Task directions ▸
Show every line of the records that contains the string "Open", with case taken into account.

Material to process ▸
= = = = =

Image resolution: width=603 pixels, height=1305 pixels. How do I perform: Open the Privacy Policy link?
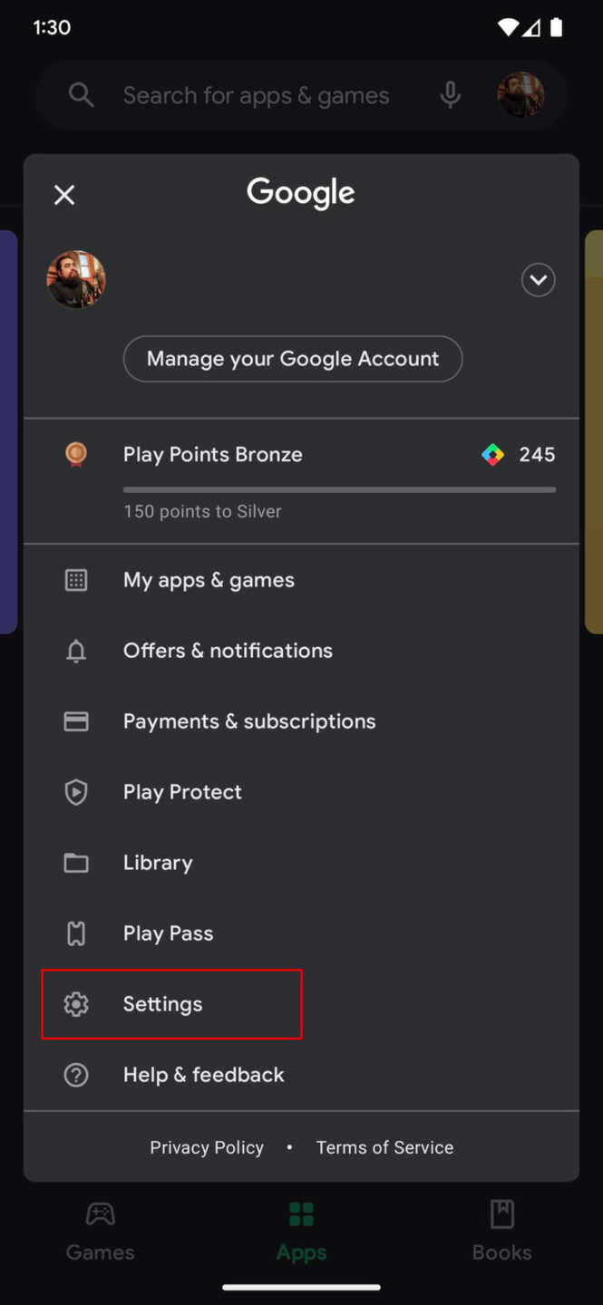pos(207,1147)
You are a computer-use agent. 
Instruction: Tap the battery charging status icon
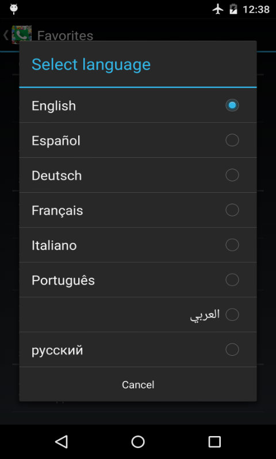(x=233, y=9)
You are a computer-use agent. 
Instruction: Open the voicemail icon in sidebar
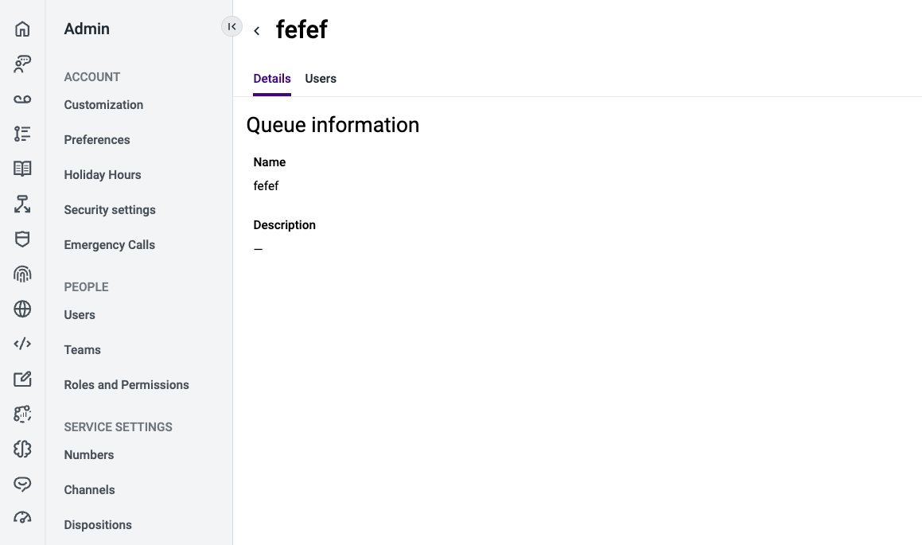coord(22,99)
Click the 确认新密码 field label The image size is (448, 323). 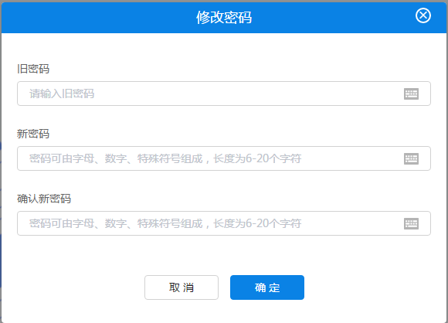pos(44,199)
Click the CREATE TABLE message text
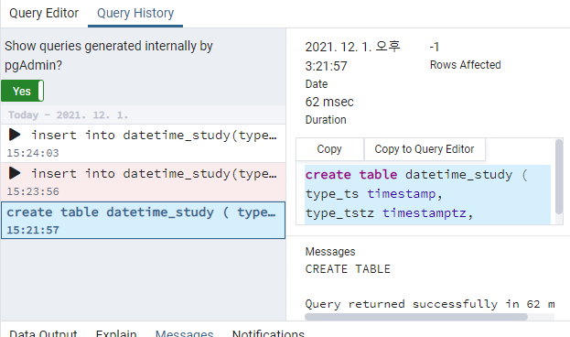 click(348, 269)
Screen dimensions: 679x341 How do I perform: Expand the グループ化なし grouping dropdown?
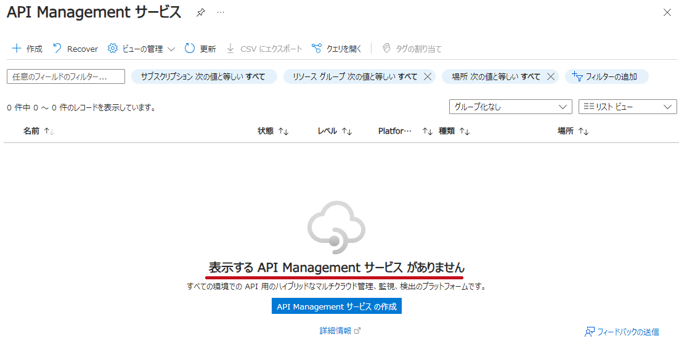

= = = = =

Answer to the problem ▸
Image resolution: width=603 pixels, height=1305 pixels. How do I perform: Open the Privacy Policy link?
Instruction: Open the voicemail icon in sidebar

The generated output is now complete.